Подобно тому смерть, смежающая очи человека, лишает его дневного света, отнимает от него ту внутреннюю теплоту, которая прежде согревала охладелый его труп, и обезображивает лицо покойника предшествовавшими болезненными страданиями и предсмертною агонией. Смерть и черт в народных сказаниях нередко играют тождественные роли. Слова: смерть (лит. smertis, нем schmerz – боль, страдание), мор, Морана родственны по корню с речениями: морок (мрак) – туман, зáмерек (зáмерень) – первозимье, зáмореки – начальные морозы[82], мара – у нас: злой дух, призрак, у лужичан: богиня смерти и болезней[83], мерек – черт.
Основу родства означенных речений должно искать в доисторической связи выражаемых ими понятий. Краледворская рукопись сравнивает смерть с ночью, приносящею тьму (захождение солнца = его смерть, а восход = воскресение), и с зимою, представляющею собой смерть природы, как весна есть ее возрождение. Убитый Власлав повалился на земли:
[84]В другом месте Краледворской рукописи встречаем выражение: «ро puti wšei z vesny po Moranu» – на пути от весны до Мораны; здесь под весною разумеется юность, а под словом Морана – старость, смерть и зима. Морана представлялась чехами богинею смерти и зимы[85]; Вацерад сопоставляет это имя с греческою Гекатою, богинею луны (= ночи) и подземного царства. Поговорки: půjdeš na morán; Моřеnа па neĭ sáhla; proti Mořeně nenĭ kořeně означают: скоро умрешь; его коснулась смерть; против смерти нет корешка (лекарства)[86]. Встречая весну торжественным праздником, славяне совершали в то же время обряд изгнания Смерти или зимы и повергали в воду чучело Мораны.
Сербы дают зиме эпитет «черная»; в одном из похоронных причитаний говорится о покойнике, что он уходит туда, где померкло солнце и царствует черная зима; там будет он вечно зимовать, и лютая змея выпьет его очи[87]. У нас глагол околеть употребляется в двояком смысле: озябнуть и умереть; а глагол истывать (стынуть) – в смысле издыхать[88].

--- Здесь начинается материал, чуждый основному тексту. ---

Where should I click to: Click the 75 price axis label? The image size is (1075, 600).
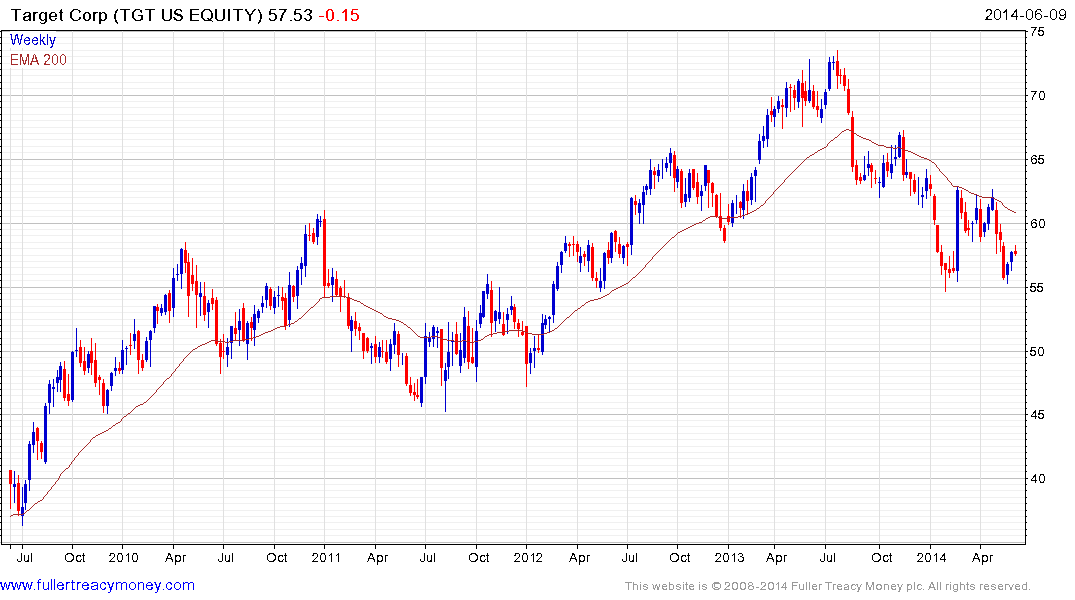(1037, 32)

Если идея смерти сближалась в доисторическую эпоху с понятием о ночном мраке, то так же естественно было сблизить ее и с понятием о сне. Сон неразделен со временем ночи, а заснувший напоминает умершего. Подобно мертвецу, он смежает свои очи и делается недоступным впечатлению света; остальные чувства его также чужды внешним впечатлениям. Смерть и сон представляются потому в мифологиях различных народов явлениями между собою близкими, родственными. Гомер называет смерть и сон близнецами, а Гезиод – чадами ночи; и греки, и римляне признавали Ϋπυος (Somnus) братом смерти. Оба брата, по их мнению, живут вместе на западных границах мира – в глубоком подземном мраке, возле царства мертвых[89]; там возлежит Somnus на маковых снотворных цветах в сладком покое, а вокруг его ложа толпятся легкие сновидения в неясных образах[90]. На такую древнейшую связь понятий смерти и сна указывают и наши предания.
Народная пословица утверждает их братство: «Сон смерти брат»[91]. В славянских и немецких сказках богатыри, убитые врагами, воскресая при окроплении их трупов живою водою, обыкновенно произносят эти слова: «Ах, как же я долго спал!» «Спать бы тебе вечным сном, если б не живая вода и не моя помощь», – отвечает добрый товарищ[92]. В современном языке вечный сон остается метафорическим названием смерти; наоборот, сон летаргический слывет в простонародье обмираньем, во время которого, по рассказам поселян, душа оставляет тело, странствует на том свете, видит рай и ад и узнает будущую судьбу людей[93]. Животные, впадающие в зимнюю спячку, по общепринятому выражению, замирают на зиму. Заходящее вечером солнце представлялось не только умирающим, но и засыпающим, а восходящее утром – восстающим от сна; зимняя смерть природы иначе называется ее зимним сном; о замерзших реках и озерах в Тверской губернии выражаются, что они заснули.